FACT: HS was once thought to be a rare disease, but now we know that it is quite common. We estimate that 1-2 in 100 people in the United States suffer from HS. HS more commonly affects women and minorities.
MYTH: HS is contagious.
FACT: HS is NOT contagious, and it is NOT related to poor hygiene. HS is an inflammatory skin condition that is characterized by painful bumps and abscesses typically in the armpits, groin and buttocks that recur. Bumps and abscesses can become tunnels under the skin that drain fluid. Because of its appearance and location, HS may be misdiagnosed as acne, folliculitis (inflammation of the hair root), a skin infection, or a sexually transmitted disease. Unlike these conditions, HS is a chronic condition that does not yet have a cure.
MYTH: HS is a disease that is caused by being overweight and smoking tobacco.

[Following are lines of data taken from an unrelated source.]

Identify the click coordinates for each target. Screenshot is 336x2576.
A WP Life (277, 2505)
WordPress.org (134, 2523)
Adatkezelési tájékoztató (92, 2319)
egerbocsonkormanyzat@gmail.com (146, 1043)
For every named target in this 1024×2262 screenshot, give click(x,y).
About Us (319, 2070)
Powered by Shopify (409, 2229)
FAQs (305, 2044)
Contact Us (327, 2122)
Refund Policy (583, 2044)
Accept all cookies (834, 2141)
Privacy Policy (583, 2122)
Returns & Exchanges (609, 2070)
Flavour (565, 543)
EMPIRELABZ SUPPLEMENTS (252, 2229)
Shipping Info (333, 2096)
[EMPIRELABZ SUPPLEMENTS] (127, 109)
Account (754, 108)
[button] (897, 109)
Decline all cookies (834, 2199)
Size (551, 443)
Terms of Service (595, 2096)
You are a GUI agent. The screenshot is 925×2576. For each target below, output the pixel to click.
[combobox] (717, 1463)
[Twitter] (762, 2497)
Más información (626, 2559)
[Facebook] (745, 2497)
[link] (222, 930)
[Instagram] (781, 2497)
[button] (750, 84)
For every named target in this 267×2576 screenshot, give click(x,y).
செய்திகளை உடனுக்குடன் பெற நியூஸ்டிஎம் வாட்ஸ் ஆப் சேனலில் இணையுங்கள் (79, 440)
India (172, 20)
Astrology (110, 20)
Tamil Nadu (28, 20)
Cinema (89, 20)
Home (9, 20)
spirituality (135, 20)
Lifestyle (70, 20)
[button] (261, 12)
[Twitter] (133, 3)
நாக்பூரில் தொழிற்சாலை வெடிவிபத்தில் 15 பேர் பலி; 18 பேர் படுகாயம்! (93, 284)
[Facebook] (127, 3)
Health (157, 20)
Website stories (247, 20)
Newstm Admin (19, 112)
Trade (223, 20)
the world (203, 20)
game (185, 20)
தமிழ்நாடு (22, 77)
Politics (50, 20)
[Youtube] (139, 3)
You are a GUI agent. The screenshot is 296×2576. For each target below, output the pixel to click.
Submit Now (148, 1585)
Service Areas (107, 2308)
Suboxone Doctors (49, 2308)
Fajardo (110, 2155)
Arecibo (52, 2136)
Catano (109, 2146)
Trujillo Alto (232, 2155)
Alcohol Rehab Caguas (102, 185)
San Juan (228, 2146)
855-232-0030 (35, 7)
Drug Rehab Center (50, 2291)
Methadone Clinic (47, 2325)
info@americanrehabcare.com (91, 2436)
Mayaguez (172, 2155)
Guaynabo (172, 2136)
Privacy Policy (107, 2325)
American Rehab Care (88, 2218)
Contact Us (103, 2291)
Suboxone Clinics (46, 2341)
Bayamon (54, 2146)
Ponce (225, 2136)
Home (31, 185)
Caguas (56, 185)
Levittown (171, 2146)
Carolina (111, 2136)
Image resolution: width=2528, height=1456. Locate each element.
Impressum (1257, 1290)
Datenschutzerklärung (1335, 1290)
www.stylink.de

FACT: While we are not exactly sure what causes HS, we do know that people of all shapes and sizes can develop HS. Tobacco use has been associated with HS, but a direct link between smoking or chewing tobacco and HS has not been found yet. Although people of all ages can develop HS, HS typically starts around puberty, suggesting that hormones may play a role in HS. Research also suggests that HS is caused by an over-active immune response. Researchers are working hard to improve our understanding of what causes HS.
MYTH: All people with HS progress to have severe disease.
FACT: Not all people with HS will go one to have severe disease. Some people will only ever have mild disease. But even ‘mild’ HS can be extremely painful and debilitating. The pain associated with HS can make daily activities, work, and intimate relationships difficult. Everyone with HS, regardless of severity, deserves to be supported and given effective treatments.
MYTH: There are no good treatments for HS.
FACT: Although there is no single medication that works for every HS patient, there are several medical and surgical treatments available for HS. And researchers are working every day to develop new therapies. The most important step is to find a doctor who is knowledgeable about HS to help you better understand all the treatments options that might be right for you.
MYTH: No one can understand what I am going through and no one can help me.
FACT: People suffering with HS may feel embarrassed to talk about their condition and may keep it hidden from their family and friends, and even their doctors. They may not know what is happening to their bodies and they may not know that it is called HS. They may think that the painful nodules and abscesses they are getting are their own fault. HS can make people feel isolated. But there are resources available that can provide reliable information about HS and direct you to doctors knowledgeable about HS, including the Hidradenitis Suppurativa Foundation. There are also online and in-person support groups where HS sufferers can go for support, including Hope for HS.